From The North Pole To A Pendle Village
by Adam Partridge
The Journey of a Magic Lantern
Known for regular appearances on Flog It!, Bargain Hunt, Dickinson’s Real Deal and Cash In The Attic, and one of the UK’s finest antique experts and auctioneers – Adam Partridge explores the magic world of the early projector shows.
Technology has moved so fast over the last couple of decades, with even basic electrical items like toasters being available today with WIFI and Bluetooth.
But what about 130 years ago, when whipping a cone-shaped piece of wood was the highlight of children’s entertainment? These were the years when there was a thirst for information and excitement, about events happening in distant lands.
On a recent call to a home in Burnley, my Lancashire senior valuer Steven Parkinson was given a long wooden box of glass slides and asked, ‘Do you sell this sort of thing? Oh, and I also have a magic lantern’.
THERE WAS A THIRST FOR INFORMATION AND EXCITEMENT ESPECIALLY ABOUT EVENTS HAPPENING IN DISTANT LANDS
What is a magic lantern? Well, it’s not from Aladdin, and there is certainly no genie. Before cinema became popular, travelling entertainers would turn up to a village or a church hall with a white wall or blanket as a screen and set up the magic lantern. It was probably called that to entice and intrigue. However, it is just a projector with a candle and a strong magnifier lens that projects the image from a glass slide onto the screen. There would be a person who would tell stories or narrate the events on the screen to an audience of locals who would have paid a penny for entry. A bit like a night out at the pictures, this would have been very exciting at the time.

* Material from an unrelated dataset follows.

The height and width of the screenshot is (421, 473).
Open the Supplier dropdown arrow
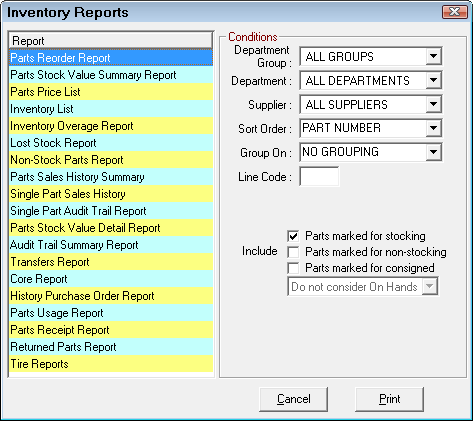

The subjects would range from fairy stories for the children to current events for the adults; this brings us nicely to what was in the wooden box.
In 1893 a Norwegian explorer called Fridtjof Wedel-Jarlsberg Nansen set off for what is now known as the Fram expedition of 1893–1896, which was an attempt by the Norwegian explorer to reach the geographical North Pole by harnessing the natural east–west current of the Arctic Ocean. He didn’t actually succeed in getting to the North pole, but the Fram expedition finally put an end to the “Open Polar Sea” theory, and made numerous scientific observations, providing the first oceanographic data from the central Arctic. It was to become a book titled “Nansen’s Farthest North.”
Photographs that were taken on the expedition include portraits of the sailors and scientists, meteorological studies, a frozen ship in the snow and ice and also a drawn illustration titled “You must look sharp” showing a polar bear attack.
There are approx. 51 slides in the set and even though only worth £150 -£200 these would have entertained and captivated the minds of many a young person and may also have been the inspiration for other great explorers of the 20th century. This is a great piece of social history.